U.S. District Court Judge Arthur Schwab issued the first-of-its-kind ruling Tuesday in the case of Elionardo Juarez-Escobar, a Honduran immigrant charged in federal court with unlawful re-entry after being arrested earlier this year in Pennsylvania for drunk driving.Of course, as we've noted here at VDARE.com, Obama's own Justice Department more or less admits that what the President is doing is unconstitutional. It just asserts that it has the power to do it anyway. And it does this despite the President's own past statements, which the court clearly took notice of."President Obama’s unilateral legislative action violates the separation of powers provided for in the United States Constitution as well as the Take Care Clause, and therefore, is unconstitutional," Schwab wrote in his 38-page opinion (posted here). "President Obama’s November 20, 2014 Executive Action goes beyond prosecutorial discretion because: (a) it provides for a systematic and rigid process by which a broad group of individuals will be treated differently than others based upon arbitrary classifications, rather than case-by-case examination; and (b) it allows undocumented immigrants, who fall within these broad categories, to obtain substantive rights."
The Pittsburgh-based judge rejected a Justice Department legal opinion arguing that Obama's actions fall within the traditional realm of the executive's discretion about which cases to pursue and which to overlook.

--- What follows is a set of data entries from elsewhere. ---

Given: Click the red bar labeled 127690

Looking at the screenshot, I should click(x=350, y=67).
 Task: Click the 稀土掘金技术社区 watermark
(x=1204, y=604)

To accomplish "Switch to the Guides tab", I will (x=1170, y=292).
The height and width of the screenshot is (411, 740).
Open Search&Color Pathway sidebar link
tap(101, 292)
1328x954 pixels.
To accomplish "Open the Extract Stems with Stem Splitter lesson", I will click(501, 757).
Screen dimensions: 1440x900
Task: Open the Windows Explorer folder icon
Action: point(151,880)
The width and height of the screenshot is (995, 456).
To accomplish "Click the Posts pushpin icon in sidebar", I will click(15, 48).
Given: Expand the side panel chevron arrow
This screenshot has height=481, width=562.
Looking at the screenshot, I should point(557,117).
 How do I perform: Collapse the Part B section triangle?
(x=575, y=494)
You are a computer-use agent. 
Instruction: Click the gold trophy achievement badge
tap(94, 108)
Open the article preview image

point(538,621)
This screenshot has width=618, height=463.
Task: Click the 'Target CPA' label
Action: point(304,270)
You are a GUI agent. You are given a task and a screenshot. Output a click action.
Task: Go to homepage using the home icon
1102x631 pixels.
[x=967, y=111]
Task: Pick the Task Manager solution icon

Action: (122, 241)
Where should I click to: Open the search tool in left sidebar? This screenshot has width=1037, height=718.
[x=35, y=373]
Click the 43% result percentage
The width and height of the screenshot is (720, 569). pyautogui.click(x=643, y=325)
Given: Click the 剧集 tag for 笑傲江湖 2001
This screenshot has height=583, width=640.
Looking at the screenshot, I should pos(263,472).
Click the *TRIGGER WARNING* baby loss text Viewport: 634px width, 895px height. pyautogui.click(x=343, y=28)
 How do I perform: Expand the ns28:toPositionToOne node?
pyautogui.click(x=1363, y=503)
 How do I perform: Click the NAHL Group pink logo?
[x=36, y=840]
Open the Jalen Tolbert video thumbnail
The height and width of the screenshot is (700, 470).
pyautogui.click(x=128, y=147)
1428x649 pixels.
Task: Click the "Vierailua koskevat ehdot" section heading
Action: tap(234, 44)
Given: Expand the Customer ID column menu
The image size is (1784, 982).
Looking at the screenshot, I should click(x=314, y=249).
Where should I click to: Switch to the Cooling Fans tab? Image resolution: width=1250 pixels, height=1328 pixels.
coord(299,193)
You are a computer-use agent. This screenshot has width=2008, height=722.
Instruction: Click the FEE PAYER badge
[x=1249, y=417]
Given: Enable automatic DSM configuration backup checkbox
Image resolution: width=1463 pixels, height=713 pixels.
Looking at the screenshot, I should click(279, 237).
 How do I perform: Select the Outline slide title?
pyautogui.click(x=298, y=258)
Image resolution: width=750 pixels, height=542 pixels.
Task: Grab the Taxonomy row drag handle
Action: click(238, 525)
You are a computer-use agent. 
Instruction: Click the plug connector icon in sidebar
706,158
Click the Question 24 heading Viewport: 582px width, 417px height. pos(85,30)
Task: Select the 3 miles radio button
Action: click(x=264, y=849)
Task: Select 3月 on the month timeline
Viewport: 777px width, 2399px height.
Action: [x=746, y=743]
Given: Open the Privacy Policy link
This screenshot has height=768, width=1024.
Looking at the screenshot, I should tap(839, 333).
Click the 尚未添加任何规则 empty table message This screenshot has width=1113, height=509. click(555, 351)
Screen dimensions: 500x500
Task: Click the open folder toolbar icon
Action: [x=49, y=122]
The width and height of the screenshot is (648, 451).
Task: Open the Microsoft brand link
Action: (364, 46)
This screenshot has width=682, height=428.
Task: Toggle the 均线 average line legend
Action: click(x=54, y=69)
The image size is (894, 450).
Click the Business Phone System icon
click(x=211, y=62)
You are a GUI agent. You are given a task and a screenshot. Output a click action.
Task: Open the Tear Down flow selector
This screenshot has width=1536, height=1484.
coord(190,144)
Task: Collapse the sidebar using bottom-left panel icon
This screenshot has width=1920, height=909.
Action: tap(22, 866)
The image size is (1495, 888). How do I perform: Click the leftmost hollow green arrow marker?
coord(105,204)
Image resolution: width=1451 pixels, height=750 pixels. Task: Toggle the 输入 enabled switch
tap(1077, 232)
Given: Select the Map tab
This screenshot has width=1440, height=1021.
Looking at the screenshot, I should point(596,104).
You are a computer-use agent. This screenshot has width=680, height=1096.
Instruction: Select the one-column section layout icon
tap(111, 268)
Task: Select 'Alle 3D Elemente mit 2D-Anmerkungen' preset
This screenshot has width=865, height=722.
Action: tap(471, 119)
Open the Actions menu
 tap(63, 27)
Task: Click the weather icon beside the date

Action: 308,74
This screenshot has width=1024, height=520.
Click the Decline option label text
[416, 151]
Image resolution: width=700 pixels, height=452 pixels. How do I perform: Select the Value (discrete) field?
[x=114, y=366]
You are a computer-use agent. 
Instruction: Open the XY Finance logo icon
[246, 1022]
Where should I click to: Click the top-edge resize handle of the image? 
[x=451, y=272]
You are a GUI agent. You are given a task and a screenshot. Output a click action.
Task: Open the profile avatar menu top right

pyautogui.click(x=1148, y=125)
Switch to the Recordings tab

Schwab, a George W. Bush appointee, also quoted in detail from a series of public statements Obama made in recent years about the limits on his executive authority to make sweeping changes in immigration enforcement.
A Justice Department spokesman rejected the judge's legal rationale and his decision to opine on the legality of Obama's actions.
"The decision is unfounded and the court had no basis to issue such an order," said the official, who asked not to be named. "No party in the case challenged the constitutionality of the immigration-related executive actions and the department’s filing made it clear that the executive actions did not apply to the criminal matter before the court. Moreover, the court’s analysis of the legality of the executive actions is flatly wrong. We will respond to the court’s decision at the appropriate time.”
[Obama's immigration actions ruled unconstitutional, by Josh Gerstein, Politico, December 16, 2014]
The judge in this case is a George W. Bush appointee, so the media won't take this court ruling very seriously — indeed Gerstein suggests that the ruling is somehow unimportant because Schwab is a Republican appointee and therefore it is simply political. However, Gerstein also notes,
[T]he judge's opinion raises a question that some advocates of more liberal immigration policies will not be able to dismiss so easily: why don't Obama's actions apply to criminal prosecutions as well as deportations? Indeed, what is the point of protecting immigrants from being expelled from the country if they can still be sent to prison for having illegally entered the country in the first place?Good point. And this suggests a strategy for sheriffs and state officials who want to do the job our President refuses to do — enforce the laws and protect the country.